Nick Warren

Personal information
- Full name: Nicholas Alexander Warren
- Born: 26 June 1982 (age 44) Moseley, Birmingham, England
- Height: 5 ft 11 in (1.80 m)
- Batting: Right-handed
- Bowling: Right arm fast-medium
- Role: Bowler

Domestic team information
- 2002–2005: Warwickshire

Career statistics
| Competition | FC | LA | T20 |
| Matches | 8 | 5 | 2 |
| Runs scored | 24 | 2 | 1 |
| Batting average | 6.00 | 1.00 | 1.00 |
| 100s/50s | 0/0 | 0/0 | 0/0 |
| Top score | 11 | 158 | 1* |
| Balls bowled | 936 | 168 | 36 |
| Wickets | 14 | 3 | 4 |
| Bowling average | 44.85 | 63.00 | 16.00 |
| 5 wickets in innings | 0 | 0 | 0 |
| 10 wickets in match | 0 | 0 | 0 |
| Best bowling | 3/40 | 3/34 | 3/25 |
| Catches/stumpings | 0/– | 2/– | 1/– |
- Source: CricketArchive, 23 June 2008

= Nick Warren (cricketer) =

English cricketer

Nicholas Alexander Warren (born 26 June 1982) is a former English cricketer who played a number of senior games for Warwickshire County Cricket Club between 2002 and 2005, although he made his List A debut for the Warwickshire Cricket Board side in 2001. He was a right-handed batsman and his bowling style was right arm fast-medium. He was born in Moseley, Birmingham.

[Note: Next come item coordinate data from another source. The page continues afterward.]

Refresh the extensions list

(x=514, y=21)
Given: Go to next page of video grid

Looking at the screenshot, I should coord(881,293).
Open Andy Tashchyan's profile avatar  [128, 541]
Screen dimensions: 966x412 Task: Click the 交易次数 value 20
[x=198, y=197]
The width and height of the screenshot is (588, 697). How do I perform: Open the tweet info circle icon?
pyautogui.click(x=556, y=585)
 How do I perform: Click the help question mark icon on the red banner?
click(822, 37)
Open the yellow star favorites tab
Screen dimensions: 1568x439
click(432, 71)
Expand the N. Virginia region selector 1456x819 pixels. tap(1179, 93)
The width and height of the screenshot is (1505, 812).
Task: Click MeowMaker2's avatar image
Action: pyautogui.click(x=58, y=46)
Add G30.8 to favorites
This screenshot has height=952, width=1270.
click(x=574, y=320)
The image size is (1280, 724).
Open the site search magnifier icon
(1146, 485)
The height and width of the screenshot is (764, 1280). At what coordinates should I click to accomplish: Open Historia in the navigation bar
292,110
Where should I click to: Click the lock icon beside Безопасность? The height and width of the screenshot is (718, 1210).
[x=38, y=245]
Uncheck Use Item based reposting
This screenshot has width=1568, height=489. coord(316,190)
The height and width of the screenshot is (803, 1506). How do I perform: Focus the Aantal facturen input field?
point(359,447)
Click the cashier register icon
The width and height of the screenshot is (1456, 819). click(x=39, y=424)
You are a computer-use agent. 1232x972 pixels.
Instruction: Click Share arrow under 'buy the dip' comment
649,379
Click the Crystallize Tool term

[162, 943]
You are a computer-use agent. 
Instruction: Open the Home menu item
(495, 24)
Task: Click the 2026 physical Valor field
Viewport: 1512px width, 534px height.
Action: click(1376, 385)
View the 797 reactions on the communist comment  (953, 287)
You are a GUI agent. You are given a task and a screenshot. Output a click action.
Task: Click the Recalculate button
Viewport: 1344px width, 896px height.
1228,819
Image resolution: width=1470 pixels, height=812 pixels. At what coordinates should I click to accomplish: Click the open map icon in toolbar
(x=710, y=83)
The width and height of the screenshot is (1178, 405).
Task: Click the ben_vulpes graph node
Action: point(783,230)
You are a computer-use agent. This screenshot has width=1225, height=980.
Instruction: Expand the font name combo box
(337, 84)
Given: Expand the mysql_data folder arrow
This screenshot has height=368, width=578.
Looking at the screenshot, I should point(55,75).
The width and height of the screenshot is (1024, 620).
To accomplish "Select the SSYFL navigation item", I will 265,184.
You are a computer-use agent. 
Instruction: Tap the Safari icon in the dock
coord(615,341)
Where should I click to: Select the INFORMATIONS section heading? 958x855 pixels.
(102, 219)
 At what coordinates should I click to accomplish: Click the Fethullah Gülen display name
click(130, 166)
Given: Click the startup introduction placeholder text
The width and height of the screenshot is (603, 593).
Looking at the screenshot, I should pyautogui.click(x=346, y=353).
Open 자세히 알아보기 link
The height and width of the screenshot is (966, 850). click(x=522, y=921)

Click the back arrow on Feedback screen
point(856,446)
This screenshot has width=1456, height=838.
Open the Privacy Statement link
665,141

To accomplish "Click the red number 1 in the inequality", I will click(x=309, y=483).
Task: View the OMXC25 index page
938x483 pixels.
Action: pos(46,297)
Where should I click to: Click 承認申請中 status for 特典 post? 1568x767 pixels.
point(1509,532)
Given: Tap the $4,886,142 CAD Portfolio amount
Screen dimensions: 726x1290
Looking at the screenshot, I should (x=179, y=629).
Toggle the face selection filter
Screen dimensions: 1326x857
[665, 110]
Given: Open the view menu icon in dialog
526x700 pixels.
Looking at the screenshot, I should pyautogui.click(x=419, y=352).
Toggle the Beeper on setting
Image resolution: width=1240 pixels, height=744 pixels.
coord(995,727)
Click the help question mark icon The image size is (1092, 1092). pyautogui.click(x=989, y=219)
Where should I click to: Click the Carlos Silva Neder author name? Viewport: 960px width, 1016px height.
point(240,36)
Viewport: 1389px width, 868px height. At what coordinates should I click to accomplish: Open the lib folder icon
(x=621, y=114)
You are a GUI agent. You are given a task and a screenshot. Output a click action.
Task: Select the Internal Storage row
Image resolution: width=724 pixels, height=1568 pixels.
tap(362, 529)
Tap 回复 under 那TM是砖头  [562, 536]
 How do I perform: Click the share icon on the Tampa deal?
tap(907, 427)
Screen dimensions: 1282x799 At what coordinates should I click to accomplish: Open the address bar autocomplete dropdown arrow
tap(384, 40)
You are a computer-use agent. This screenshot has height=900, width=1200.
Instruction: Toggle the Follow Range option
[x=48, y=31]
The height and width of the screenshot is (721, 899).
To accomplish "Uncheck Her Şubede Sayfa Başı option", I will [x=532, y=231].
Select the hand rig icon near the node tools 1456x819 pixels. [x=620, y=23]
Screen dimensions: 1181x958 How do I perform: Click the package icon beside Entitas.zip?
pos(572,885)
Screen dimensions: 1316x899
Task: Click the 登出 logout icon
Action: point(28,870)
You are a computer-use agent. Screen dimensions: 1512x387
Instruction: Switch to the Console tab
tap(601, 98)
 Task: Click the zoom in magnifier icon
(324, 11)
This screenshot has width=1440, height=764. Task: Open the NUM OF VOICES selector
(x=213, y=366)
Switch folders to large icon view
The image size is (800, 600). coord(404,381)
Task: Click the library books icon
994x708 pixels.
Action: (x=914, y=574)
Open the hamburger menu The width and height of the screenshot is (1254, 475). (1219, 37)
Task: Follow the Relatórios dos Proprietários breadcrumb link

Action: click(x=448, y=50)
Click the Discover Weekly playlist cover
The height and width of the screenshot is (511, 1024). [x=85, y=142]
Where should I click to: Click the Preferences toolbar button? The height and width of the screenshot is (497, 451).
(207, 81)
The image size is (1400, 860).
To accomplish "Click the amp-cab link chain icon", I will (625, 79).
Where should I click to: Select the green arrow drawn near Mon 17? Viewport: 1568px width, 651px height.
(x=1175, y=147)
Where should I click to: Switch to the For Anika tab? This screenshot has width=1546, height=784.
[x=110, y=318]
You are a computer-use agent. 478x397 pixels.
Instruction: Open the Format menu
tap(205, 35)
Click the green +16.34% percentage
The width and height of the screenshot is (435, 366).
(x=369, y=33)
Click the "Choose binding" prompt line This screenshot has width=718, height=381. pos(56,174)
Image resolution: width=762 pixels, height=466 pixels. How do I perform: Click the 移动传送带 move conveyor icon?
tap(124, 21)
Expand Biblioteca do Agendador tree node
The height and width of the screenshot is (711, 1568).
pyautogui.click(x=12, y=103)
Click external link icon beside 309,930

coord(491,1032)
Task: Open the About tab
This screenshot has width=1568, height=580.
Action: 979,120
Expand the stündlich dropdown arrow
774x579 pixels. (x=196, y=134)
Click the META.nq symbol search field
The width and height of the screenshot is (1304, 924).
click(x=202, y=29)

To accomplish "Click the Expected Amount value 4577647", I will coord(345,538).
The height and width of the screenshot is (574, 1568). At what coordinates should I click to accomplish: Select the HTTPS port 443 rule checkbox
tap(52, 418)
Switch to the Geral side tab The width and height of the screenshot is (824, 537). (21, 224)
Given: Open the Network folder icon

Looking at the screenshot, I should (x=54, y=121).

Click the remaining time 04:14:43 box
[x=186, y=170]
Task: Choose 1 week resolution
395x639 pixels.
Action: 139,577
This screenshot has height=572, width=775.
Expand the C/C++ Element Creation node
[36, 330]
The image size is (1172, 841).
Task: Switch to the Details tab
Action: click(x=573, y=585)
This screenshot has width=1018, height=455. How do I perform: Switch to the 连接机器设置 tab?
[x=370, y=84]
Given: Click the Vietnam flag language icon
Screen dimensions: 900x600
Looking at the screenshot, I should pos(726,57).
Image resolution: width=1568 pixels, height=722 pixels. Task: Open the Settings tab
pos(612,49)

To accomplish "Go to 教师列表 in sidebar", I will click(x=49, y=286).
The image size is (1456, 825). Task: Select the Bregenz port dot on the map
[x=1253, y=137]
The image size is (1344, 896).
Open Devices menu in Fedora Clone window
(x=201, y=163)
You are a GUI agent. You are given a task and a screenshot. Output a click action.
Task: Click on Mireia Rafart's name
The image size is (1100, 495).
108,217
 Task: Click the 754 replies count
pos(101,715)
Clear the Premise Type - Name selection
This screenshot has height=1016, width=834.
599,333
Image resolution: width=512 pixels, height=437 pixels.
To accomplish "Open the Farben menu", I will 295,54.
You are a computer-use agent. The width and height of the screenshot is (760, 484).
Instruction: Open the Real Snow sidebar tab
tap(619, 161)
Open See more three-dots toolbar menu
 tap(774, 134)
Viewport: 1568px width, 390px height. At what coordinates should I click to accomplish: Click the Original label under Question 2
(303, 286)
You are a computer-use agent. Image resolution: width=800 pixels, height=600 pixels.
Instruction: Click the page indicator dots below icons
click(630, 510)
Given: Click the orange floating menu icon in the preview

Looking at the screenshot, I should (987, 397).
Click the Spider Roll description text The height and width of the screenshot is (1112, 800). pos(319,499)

He was said to have shown potential in the England Under 17 team against Ireland in 1999, and he went on to tour Malaysia with the Under 19's, and played in the Youth World Cup in Sri Lanka during 1999–2000. While in the England A cricket team, his Youth Test debut came in 2002 against West Indies A.

However, Warren's career appeared to be on the verge of decline when his contract at Warwickshire was ended in 2003. During his fight to keep his place, he missed three months of play due to a stress-fracture of the spine in 2004. However a run of 'impressive performances' earned him a renewal on his contract, in which he played Northamptonshire in the Frizzell County Championship, taking three wickets for one run in ten balls.

Warren did not hold down his place, however, and did not appear for the first team after the 2005 season.